Back in the 1990s, a dramatic uptick in the number of children in the UK being hospitalized for rickets first got noticed. Rickets is a devastating bone disease most commonly caused by a deficiency in vitamin D, calcium or both. Rickets can also be caused by extreme phosphate deficiency. In hereditary rickets, which is passed along through families, the kidneys are unable to hold onto phosphate. Other conditions affecting nutrient absorption can contribute to the onset of rickets, as well.
As Vitamin D Council explains, rickets causes the bones to become soft and weak, which often develop a curved or bowed shape. The primary symptoms of rickets are fragile bones, a misshapen or deformed skeleton, pain, and poor growth and development. At the earliest, the condition may be diagnosed at three months of age. Diagnosis of rickets may occur later in early childhood, as well, with children reaching up to two years old.
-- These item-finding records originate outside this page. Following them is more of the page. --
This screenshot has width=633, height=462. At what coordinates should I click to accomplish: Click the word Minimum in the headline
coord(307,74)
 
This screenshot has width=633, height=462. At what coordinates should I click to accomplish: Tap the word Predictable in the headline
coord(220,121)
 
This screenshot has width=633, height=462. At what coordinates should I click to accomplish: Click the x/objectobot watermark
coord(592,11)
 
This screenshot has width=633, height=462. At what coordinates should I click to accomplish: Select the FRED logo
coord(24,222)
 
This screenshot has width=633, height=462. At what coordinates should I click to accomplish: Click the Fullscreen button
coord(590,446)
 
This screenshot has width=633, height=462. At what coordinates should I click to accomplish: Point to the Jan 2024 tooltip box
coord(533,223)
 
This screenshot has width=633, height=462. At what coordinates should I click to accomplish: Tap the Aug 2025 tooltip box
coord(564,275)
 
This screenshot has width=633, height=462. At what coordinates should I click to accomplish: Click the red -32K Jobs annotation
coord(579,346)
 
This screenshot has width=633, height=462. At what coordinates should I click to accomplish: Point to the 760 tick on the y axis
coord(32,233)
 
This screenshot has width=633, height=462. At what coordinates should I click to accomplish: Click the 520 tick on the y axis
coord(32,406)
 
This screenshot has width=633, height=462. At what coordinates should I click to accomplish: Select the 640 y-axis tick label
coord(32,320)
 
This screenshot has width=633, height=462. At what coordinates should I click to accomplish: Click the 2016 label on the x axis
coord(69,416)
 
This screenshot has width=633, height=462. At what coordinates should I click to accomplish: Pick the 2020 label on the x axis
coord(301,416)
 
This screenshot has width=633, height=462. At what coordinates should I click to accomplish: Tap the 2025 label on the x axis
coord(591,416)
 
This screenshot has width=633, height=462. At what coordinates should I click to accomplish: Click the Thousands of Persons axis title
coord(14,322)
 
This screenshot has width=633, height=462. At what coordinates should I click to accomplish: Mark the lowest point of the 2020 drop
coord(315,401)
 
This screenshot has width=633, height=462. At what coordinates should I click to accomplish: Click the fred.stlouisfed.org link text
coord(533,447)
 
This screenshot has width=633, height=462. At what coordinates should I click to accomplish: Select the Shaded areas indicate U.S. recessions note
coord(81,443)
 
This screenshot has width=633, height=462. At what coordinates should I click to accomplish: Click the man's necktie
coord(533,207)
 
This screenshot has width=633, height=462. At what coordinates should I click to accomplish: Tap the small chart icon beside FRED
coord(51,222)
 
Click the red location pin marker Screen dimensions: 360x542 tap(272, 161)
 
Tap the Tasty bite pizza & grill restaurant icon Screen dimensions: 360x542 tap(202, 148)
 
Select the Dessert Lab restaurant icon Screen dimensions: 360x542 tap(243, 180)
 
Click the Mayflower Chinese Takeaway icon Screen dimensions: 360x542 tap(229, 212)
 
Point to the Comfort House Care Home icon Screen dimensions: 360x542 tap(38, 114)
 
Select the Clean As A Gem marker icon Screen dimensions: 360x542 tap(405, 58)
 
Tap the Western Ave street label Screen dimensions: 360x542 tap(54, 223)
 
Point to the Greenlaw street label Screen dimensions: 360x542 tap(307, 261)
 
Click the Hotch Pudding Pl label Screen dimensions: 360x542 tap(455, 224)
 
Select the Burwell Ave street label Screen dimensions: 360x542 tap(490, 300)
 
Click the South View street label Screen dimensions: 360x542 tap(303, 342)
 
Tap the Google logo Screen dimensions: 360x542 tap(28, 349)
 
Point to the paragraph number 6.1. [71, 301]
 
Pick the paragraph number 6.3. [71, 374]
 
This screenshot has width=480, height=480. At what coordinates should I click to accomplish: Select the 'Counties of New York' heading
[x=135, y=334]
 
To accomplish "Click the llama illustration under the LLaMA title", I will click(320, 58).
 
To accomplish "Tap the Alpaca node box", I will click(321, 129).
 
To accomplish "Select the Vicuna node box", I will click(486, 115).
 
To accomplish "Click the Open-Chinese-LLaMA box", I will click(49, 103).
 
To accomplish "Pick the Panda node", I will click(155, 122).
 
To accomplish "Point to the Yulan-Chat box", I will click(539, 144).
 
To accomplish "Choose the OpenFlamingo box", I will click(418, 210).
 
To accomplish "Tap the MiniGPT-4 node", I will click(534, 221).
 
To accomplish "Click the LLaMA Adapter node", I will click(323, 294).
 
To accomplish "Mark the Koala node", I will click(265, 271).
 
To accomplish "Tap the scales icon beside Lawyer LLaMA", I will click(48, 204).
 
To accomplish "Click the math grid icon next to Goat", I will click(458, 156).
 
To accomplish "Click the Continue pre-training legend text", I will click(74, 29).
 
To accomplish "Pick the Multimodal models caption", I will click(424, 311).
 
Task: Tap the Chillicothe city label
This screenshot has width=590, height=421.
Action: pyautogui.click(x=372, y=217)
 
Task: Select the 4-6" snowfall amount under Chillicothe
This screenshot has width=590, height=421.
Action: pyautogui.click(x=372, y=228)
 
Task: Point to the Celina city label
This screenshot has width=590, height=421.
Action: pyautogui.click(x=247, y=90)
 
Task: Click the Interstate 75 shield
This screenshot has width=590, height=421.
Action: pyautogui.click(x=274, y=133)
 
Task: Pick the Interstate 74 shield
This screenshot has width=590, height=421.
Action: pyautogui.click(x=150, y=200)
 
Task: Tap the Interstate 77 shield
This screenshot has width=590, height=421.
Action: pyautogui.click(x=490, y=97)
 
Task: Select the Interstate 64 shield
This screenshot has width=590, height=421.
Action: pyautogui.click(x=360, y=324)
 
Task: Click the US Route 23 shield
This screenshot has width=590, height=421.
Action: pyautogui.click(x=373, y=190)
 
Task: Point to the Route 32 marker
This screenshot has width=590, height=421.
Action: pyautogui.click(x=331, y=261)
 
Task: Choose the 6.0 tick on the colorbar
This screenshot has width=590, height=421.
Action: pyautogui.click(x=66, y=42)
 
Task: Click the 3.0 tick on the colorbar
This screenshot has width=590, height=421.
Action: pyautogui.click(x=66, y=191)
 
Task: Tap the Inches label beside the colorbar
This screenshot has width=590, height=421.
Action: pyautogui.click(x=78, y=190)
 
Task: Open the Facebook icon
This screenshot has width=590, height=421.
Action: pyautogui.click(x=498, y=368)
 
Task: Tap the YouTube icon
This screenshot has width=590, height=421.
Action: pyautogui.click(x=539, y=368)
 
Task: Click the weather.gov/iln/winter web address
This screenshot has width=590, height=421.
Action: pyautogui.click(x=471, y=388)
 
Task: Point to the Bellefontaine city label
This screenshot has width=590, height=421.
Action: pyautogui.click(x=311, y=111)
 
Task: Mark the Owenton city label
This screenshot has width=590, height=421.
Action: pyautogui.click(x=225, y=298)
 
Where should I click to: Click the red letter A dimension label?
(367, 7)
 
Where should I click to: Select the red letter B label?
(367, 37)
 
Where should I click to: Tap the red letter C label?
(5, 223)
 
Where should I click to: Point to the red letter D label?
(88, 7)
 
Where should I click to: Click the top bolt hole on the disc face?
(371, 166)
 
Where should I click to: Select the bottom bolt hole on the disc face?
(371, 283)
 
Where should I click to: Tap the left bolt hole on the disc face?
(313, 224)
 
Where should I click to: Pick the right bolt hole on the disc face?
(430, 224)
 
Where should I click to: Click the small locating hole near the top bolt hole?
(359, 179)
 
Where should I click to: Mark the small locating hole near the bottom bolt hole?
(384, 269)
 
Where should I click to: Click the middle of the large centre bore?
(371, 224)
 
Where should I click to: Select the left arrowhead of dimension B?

With the incidence of rickets on the rise across the pond, it comes as no surprise that researchers have been wracking their brains to find a cause. While many different theories have been explored, scientists at the University of Toronto believe that they have found an answer to this grave problem.
To investigate the potential impact of climate on rickets incidence, Haris Majeed, a master’s student of medical imaging at University of Toronto's Faculty of Medicine, teamed up with his former thesis supervisor, Kent (G.W.K.) Moore, who is an associate professor in the department of physics in the Faculty of Arts & Science.
Majeed hypothesized that decreasing amounts of sunlight, thanks to an increase in cloud cover, may have been the culprit behind the United Kingdom's growing rickets problem. And as a press release from the University of Toronto reports:
They found that median incidences of rickets, which had been declining since the 1960s, almost doubled between 1997 and 2011, going from 0.56 cases per 100,000 British children to 1.01 cases. In the U.K., health experts have determined that six hours a month of sunshine is needed to produce enough vitamin D in people’s skin. But since the mid-1990s, increasing cloud cover has deprived the islands of about four hours of sunshine per month in the summer. Since the mid-1990s, the U.K. has received only an average of 183 hours of sunshine per summer month.
Majeed and his team found that as rickets incidence went up over the years, the amount of sunshine in the UK was actually declining. Given that obtaining adequate amounts of sunlight is perhaps one of the best ways to get your much-needed vitamin D, it makes perfect sense that the decreasing amount of sun in the UK are contributing to the rise of rickets.